A Rome, au bout d’un an de longues et difficiles négociations, il fut décidé d’en finir une fois pour toute avec Hannibal et de lancer contre lui, la plus grande armée que la République romaine ait jamais constituée. Une troupe composée de 90 000 hommes fut mobilisée et envoyée dans le sud contre les 50 000 combattants Carthaginois.

La confrontation eu lieu à Cannes le 2 Aout de l’an 216 avant JC. Les romains ont une supériorité numérique de 2 contre 1 environ. Ils se trouvent sur leurs propres territoires – et ne voulant pas tomber dans une énième embuscade -ils décidèrent de combattre dans une vaste plaine sans colline et sans végétation. De surcroit les Romains sont très déterminés à vaincre leur terrible ennemi.

Mais encore une fois Hannibal va les prendre par surprise …

A l’époque, l’ordre de bataille des armées est la suivante : l’infanterie est au centre, la cavalerie est sur les flancs et la réserve derrière (soit pour exploiter une percée soit pour combler une brèche).

Hannibal dispose d’un avantage sur les romains : sa cavalerie. Il dispose de 10 000 cavaliers expérimentés et bien entrainés alors que les Romains n’en n’ont que 7000 moins bien formés. Il sait aussi que les Romains vont jouer à fond de leur supériorité numérique : ils vont masser le plus grand nombre de fantassins au centre afin d’enfoncer sa ligne de front qui sera en grande infériorité numérique et qui sera inévitablement soit repoussée (sous le poids du nombre) soit percée puis détruite.

Le chef Carthaginois va alors « jouer » à la fois sur cet avantage et sur cet inconvénient. Le coup de génie d’Hannibal est qu’il va contourner les points forts de l’adversaire et exploiter ses faiblesses de façon optimale.

Il va même faire de la plus grande force de son adversaire – le nombre – sa plus grande faiblesse, en la retournant contre lui. Sa stratégie est la suivante : il dispose de 50 000 hommes, il va les répartir en trois différents corps. Il place au centre son infanterie légère composée de gaulois et d’espagnols comptant 20 000 hommes, qu’il déploie en forme de V inversé.

A l’arrière, il place son infanterie lourde composée d’africains comptant 20 000 hommes, qui sont répartis de façon perpendiculaire par rapport à la ligne de front sur chaque côté (équitablement réparti entre le côté droit et le côté gauche, soit 10 000 soldats chacun).

Et sur les flancs il dispose sa cavalerie composée de 10 000 hommes qu’il répartit inégalement : les deux tiers des cavaliers (6600) sur le flanc gauche et le tiers restant (3300) sur le flanc droit.
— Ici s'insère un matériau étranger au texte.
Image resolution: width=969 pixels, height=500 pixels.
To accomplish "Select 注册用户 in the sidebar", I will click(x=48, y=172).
Son but est d’encercler puis de détruire l’armée romaine.

 

 

En répartissant son infanterie légère en forme inversé du V (ou en forme inverse d’un croissant), il cherche à inciter les Romains à l’attaquer à l’extrême centre de son dispositif.
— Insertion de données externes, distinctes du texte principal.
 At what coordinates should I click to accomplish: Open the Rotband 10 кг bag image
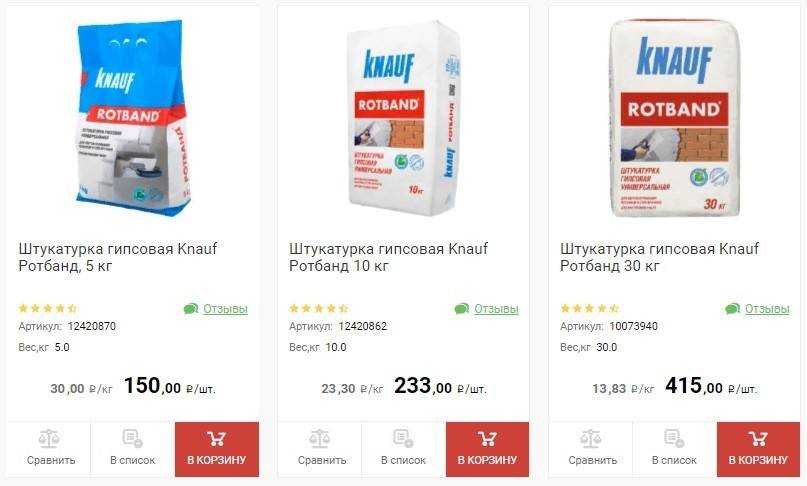pos(404,118)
L’infanterie Romaine composée de 83 000 hommes avancera vers la ligne de front Carthaginoise composée seulement de 20 000 soldats.

A 4 contre 1, Hannibal sait que cette ligne va progressivement « plier » sous le nombre.

Cela signifie que sous l’effet du poids des hommes et de la masse, la formation en forme de V inversé ne va pas pouvoir tenir. Puisque les romains attaqueront au centre, la ligne de front se transformera progressivement de sa formation initiale en ligne continu.

Puis finalement, la formation aboutira en formation V (mais à l’endroit cette fois) puisque les romains s’engouffreront dans la brèche.

Puis c’est à ce moment précis qu’Hannibal activera son piège : il donnera l’ordre a l’infanterie lourde – postée à l’arrière de la ligne de front et équitablement répartie sur les côtés gauche et droit – de passer à l’action. Chacune des formations devra avancer sur son propre coté puis prendre les romains sur chacun de leurs flancs.

Ainsi les romains seront cernés de trois côtés : à l’avant, ils seront piégés dans le V de l’infanterie légère carthaginoise tandis que l’infanterie lourde les prendra sur leurs flancs respectifs.

Dans l’intervalle, la cavalerie d’Hannibal lancera l’assaut sur la cavalerie romaine répartie sur les côtés.

Sur le flanc gauche, la cavalerie carthaginoise étant deux fois plus nombreuse que la cavalerie romaine (6600 contre 3500) et mieux entrainée que cette dernière devrait facilement l’emporter soit en la détruisant soit en la mettant en fuite.

Une fois les cavaliers Romains défaits, la cavalerie Carthaginoise devra traverser les arrières de l’armée romaine pour porter assistance à leurs collègues du flanc droit qui se battent à armés égales contre l’autre cavalerie romaine (3300 contre 3500).

Pris en étau, les derniers cavaliers romains seront défaits.

Une fois la cavalerie ennemie détruite – ou mise en fuite – les cavaliers Carthaginois se réuniront à l’arrière de l’armée Romaine déjà cernée de trois côtés, formeront une longue ligne puis ils prendront à revers l’infanterie romaine.

Ainsi l’armée Romaine sera complétement encerclée. Attaqués de toutes parts les soldats Romains seront encastrés les uns sur les autres et perdront leur cohésion et leurs discipline. Puis ils seront progressivement « massacrés » jusqu’à ce que la destruction complète.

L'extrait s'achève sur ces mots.